_PASSAGE PROVIDED_
---+---
Symposium To Explore Science of Music, the Brain, and Health
April 30, 2018
Can music help people feel better? Many of us would like to say, “Of course it can.” But what does the research say?
The fact is that rigorous, systematic investigation of the impact of music on health—particularly in the areas of management of chronic pain and treatment of opioid-use disorder—is just beginning.
The National Institutes of Health (NIH) has partnered with the John F. Kennedy Center for the Performing Arts, in association with the National Endowment for the Arts (NEA), in an initiative called Sound Health to explore the relationship between music, the brain, and health and wellness. I had the privilege of serving as co-chair and panelist at a workshop that initiated Sound Health activities, including the forming of a trans-NIH working group to develop a research agenda. Recently, we published our report in Neuron (a summary is available in an NCCIH research spotlight).
---+---
_WORK TO COMPLETE_
Give the part of the music and health symposium piece that begins at "Symposium To Explore" and stops after "disorder—is just beginning." again, swapping "rigorous" for "careful".

_INPUT DATA_
---+---
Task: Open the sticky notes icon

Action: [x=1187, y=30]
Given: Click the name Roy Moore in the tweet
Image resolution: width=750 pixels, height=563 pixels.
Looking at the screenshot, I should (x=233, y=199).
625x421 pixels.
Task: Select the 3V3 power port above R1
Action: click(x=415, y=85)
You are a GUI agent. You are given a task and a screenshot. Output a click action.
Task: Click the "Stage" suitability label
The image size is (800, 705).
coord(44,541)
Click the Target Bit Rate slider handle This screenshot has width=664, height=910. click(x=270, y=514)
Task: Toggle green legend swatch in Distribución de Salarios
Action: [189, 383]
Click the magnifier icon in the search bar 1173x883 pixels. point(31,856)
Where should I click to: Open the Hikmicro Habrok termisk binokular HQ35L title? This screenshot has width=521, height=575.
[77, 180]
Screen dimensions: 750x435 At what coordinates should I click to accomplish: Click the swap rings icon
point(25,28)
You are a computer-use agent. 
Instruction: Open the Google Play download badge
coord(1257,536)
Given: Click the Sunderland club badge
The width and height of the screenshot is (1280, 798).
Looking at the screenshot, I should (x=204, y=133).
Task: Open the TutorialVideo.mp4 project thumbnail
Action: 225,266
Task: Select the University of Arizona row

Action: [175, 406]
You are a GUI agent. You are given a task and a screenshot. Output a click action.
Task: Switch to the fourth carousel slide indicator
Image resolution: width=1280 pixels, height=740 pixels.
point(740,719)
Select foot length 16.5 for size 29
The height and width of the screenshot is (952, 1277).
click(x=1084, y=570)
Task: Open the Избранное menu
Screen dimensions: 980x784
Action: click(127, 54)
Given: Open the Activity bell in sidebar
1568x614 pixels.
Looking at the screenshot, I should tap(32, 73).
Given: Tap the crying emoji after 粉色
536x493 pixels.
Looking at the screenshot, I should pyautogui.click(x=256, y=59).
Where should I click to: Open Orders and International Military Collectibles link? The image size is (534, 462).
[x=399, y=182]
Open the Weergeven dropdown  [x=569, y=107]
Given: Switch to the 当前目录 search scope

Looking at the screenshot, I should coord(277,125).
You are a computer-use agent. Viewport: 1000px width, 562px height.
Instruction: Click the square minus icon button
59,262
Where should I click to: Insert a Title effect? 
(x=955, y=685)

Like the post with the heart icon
---+---
_ANSWER BOX_
Symposium To Explore Science of Music, the Brain, and Health
April 30, 2018
Can music help people feel better? Many of us would like to say, “Of course it can.” But what does the research say?
The fact is that careful, systematic investigation of the impact of music on health—particularly in the areas of management of chronic pain and treatment of opioid-use disorder—is just beginning.